Sorge (S): Menanggapi Jaksa yang hanya menuntut pelaku penyiraman air keras 1 tahun penjara, anda meminta para terdakwa dibebaskan saja. Kenapa? 

Novel Baswedan (NB): Saya mengikuti proses pengusutan kasus penyiraman dengan intens. Setidaknya setelah polisi menetapkan dua tersangka. Saya ingin tahu: buktinya apa? Tapi saya tidak dapat penjelasan. Ketika saya dengar dakwaannya, sepertinya tidak sesuai dengan fakta kejadian. Saya masih berpikir positif. Saya hadir di sidang bawa bukti-bukti sendiri, foto-foto, dan saya jelaskan. Sehingga sangat tidak masuk akal ketika dakwaan mengatakan bahwa yang menyerang hanya dua orang, motifnya dendam pribadi, dan alat yang dipakai menyiram adalah air aki. 

Saya juga mendengar saksi-saksi tetangga saya memberikan keterangan, dan lihat beberapa video keterangan mereka menyampaikan hal yang serupa dengan saya. Tapi ketika tuntutan (dibacakan), masih saja seperti itu. Lho, kok ngawurnya tambah parah. Terus tuntutannya 1 tahun – seharusnya pasal 355 (KUHP – penganiayaan berat terencana) dibikin jadi pasal 353 (penganiayaan terencana). 

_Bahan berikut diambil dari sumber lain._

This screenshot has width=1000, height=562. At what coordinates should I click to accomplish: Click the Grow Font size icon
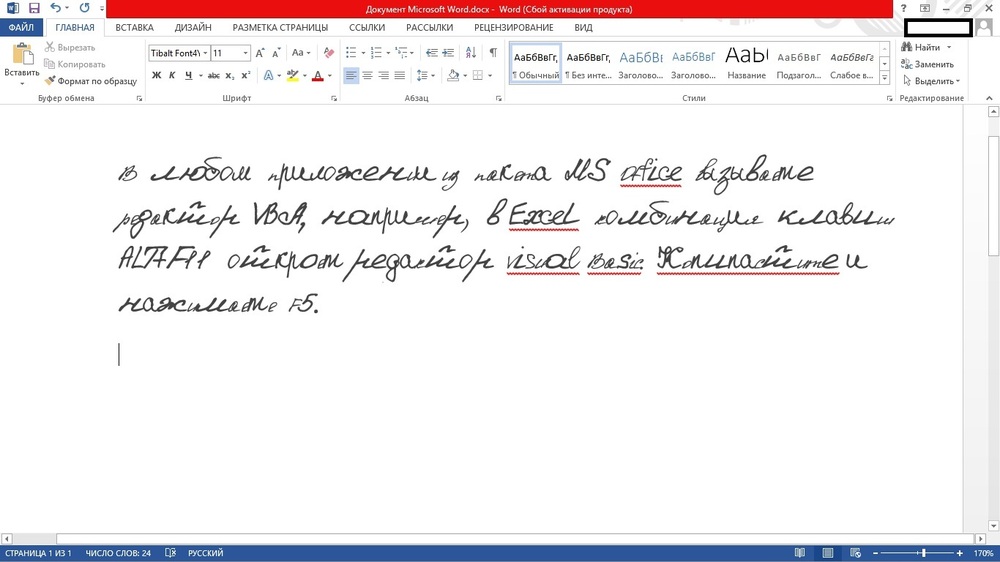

Saya melihat masalahnya tidak hanya terkait (tuntutan) 1 tahun. Tapi kenapa sih hanya menuntut dengan fakta dan basis bukti hanya dari keterangan terdakwa. Apakah karena memang tidak ada bukti? Kalau memang tidak yakin,  lepaskan (terdakwa). Ketika saksi-saksi penting tidak diperiksa, bukti-bukti tidak ada, udah deh, kalau sekadar hanya menghukum orang, jangan dipaksakan. Pengadilan seharusnya membawa kasus ini ke ruang terang. (Tapi) ini seperti dibawa ke ruang gelap. Seperti peradilan sesat. Saya orang hukum, maka saya katakan kalau hanya untuk memaksakan diri, mengada-adakan bukti, mencocok-cocokan kejadian, lepaskan (terdakwa). 

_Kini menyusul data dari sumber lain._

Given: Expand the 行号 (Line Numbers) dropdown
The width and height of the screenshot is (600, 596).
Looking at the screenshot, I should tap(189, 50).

S: Jika tuntutan Jaksa tersebut dikabulkan hakim, apa dampaknya bagi penegakan hukum dan pemberantasan korupsi di Indonesia?

NB: Dampaknya sangat buruk sekali. Dengan proses yang tidak mencerminkan keberpihakan kepada kebenaran dan tidak menjunjung tinggi nilai-nilai keadilan, saya yakin penjahat-penjahat yang pernah menyerang aparatur, aktivis, atau siapapun yang berjuang untuk kepentingan hak asasi manusia, akan lebih berani lagi. Bahkan bisa jadi orang yang tadinya tidak terlalu berani, termotivasi untuk berani. 

Kasus-kasus pelanggaran HAM kebanyakan ada korelasinya dengan kejahatan yang berhubungan dengan uang dalam jumlah besar. Kalau terus hukumnya dipertontonkan dengan wajah yang compang-camping, proses hukumnya gak masuk akal, penjahat-penjahat itu akan lebih mudah merekrut penjahat-penjahat yang mau melakukan penyerangan pada aparatur atau aktivis yang betul-betul punya komitmen. Saya khawatir hal ini benar-benar menjadi teror buat orang yang masih mau baik.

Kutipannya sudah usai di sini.